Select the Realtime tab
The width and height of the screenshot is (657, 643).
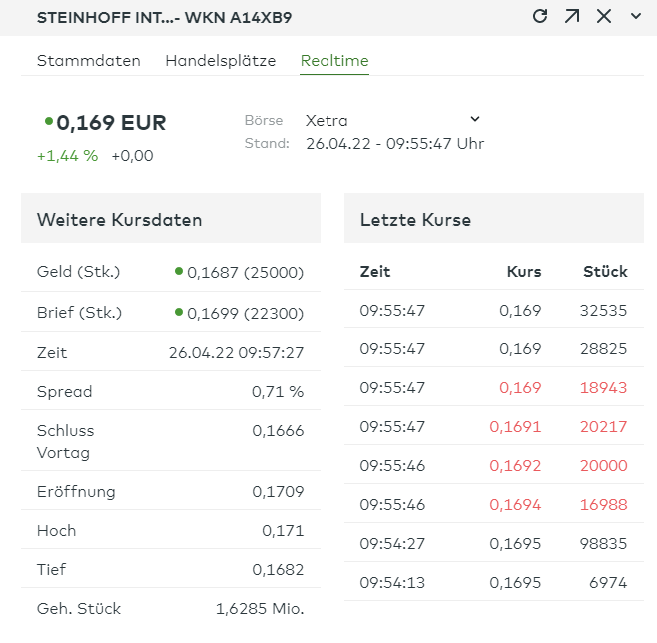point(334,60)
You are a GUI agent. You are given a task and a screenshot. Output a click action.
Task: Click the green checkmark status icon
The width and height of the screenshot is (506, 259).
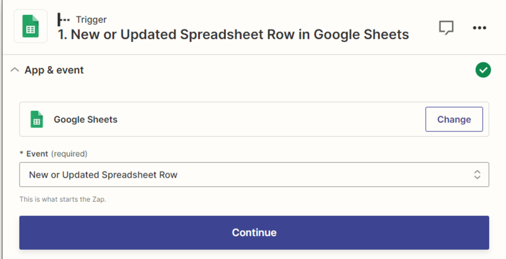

====

- _Description of the task_: Retype the data in full. Images do not go in the copy.

- _Response below_:
Select the Realtime tab
The width and height of the screenshot is (657, 643).
point(334,60)
You are a GUI agent. You are given a task and a screenshot. Output a click action.
Task: Click the green checkmark status icon
The width and height of the screenshot is (506, 259).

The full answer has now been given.